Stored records
---

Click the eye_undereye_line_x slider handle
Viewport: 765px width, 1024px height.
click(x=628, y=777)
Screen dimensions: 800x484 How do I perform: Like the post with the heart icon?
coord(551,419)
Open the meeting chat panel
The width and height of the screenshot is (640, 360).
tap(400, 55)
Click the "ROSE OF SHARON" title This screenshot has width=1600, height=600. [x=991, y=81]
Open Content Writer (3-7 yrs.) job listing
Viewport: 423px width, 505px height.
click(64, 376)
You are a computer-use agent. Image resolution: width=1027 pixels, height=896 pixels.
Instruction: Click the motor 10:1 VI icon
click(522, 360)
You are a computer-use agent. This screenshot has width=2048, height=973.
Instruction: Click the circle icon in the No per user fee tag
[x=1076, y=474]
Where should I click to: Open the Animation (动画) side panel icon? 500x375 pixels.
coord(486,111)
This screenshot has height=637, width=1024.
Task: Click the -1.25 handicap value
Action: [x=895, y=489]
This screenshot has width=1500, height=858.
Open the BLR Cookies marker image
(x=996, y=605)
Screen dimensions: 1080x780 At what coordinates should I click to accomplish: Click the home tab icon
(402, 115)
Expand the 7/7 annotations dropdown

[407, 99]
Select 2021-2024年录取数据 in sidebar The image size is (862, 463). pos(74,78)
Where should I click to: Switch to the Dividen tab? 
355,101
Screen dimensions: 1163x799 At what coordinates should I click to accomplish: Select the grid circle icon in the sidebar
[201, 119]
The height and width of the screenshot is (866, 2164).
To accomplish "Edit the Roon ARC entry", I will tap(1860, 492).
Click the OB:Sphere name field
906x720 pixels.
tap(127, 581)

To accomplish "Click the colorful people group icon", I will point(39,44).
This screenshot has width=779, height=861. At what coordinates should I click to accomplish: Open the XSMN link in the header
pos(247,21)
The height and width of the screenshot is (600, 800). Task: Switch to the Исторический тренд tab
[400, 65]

---

• **Work item**:
Check each line of the records above for the string "agent", and report every line that has it.

• **Answer to this problem**:
You are a computer-use agent. Image resolution: width=1027 pixels, height=896 pixels.
You are a computer-use agent. This screenshot has width=2048, height=973.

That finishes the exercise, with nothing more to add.